Spel zonder grenzen was tussen 1960 en 1990 een befaamd amusementsprogramma van de Europese Radio-unie waarin teams uit verschillende landen met elkaar de strijd aanbonden. Talrijke televisiezenders zonden de knotsgekke wedstrijd live uit. Incidenten plezierden de huiskamers. Niet in het minst toen presentator Jan Theys in het water viel en in paniek sloeg, omdat hij vreesde voor elektrocutie omdat hij met de microfoon in het water lag.
COC hoopt dat de modernisering geen weerspiegeling wordt van een spel zonder grenzen tussen scholen. Het is duidelijk dat de hervormingen niet alleen een grote invloed hebben op de arbeidsinhouden van de leraar maar ook op de arbeidsvoorwaarden en arbeidsomstandigheden. Met welk bekwaamheidsbewijs zal een leraar welk vak (of beter gezegd welke leerinhoud, want er is geen garantie meer dat het vak blijft bestaan) in de toekomst nog onderwijzen?

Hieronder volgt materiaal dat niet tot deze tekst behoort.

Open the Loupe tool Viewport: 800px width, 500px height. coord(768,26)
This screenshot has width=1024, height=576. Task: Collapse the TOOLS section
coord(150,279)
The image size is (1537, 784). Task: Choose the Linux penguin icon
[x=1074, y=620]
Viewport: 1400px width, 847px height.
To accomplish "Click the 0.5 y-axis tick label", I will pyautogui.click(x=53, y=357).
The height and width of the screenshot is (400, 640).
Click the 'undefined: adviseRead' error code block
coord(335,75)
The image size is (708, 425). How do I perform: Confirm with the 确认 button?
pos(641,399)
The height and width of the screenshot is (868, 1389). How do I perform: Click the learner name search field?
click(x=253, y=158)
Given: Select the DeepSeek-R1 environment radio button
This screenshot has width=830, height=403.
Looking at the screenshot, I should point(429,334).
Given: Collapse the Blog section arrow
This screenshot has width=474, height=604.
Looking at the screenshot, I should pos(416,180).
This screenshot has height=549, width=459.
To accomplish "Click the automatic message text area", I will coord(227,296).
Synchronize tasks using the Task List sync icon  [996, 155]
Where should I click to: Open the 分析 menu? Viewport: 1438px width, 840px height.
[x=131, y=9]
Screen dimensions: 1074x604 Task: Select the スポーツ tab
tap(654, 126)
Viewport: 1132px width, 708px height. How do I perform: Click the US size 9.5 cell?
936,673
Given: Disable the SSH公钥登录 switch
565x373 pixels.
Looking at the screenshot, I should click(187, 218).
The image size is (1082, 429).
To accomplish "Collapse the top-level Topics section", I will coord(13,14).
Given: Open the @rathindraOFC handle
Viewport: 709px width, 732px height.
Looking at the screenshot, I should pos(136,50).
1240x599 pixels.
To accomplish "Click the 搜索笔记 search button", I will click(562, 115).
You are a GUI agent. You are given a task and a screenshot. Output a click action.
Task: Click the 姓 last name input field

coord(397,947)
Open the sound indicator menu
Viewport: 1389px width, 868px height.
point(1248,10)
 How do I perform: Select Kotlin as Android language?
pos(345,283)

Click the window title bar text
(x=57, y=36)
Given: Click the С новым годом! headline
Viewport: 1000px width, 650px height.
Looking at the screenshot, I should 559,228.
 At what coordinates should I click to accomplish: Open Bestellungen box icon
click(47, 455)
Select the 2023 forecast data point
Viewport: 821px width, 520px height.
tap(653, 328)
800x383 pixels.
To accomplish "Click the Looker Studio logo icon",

Welke impact zal het loslaten van de koppeling van het diploma van de leraar en zijn opgebouwde expertise enerzijds en zijn vakdomein anderzijds hebben op de kwaliteit van zijn onderwijs? En hoe zal de concrete schoolorganisatie er morgen uitzien? Zal er nog een wekelijks lessenrooster zijn? Zitten leerlingen nog samen in een klasgroep in hetzelfde leslokaal? .
COC pleit in de eerste plaats dan ook voor realistische keuzes door schoolbesturen en directies om de leerdoelen in de praktijk te brengen want er rest weinig tijd. Het kan niet de bedoeling zijn dat bepaalde pedagogisch-didactische methodieken nu gerealiseerd moeten worden op de kap van de man en vrouw in de klas en op de kap van de leerling. Zij mogen geen proefkonijnen worden van onderwijskundige experimenten.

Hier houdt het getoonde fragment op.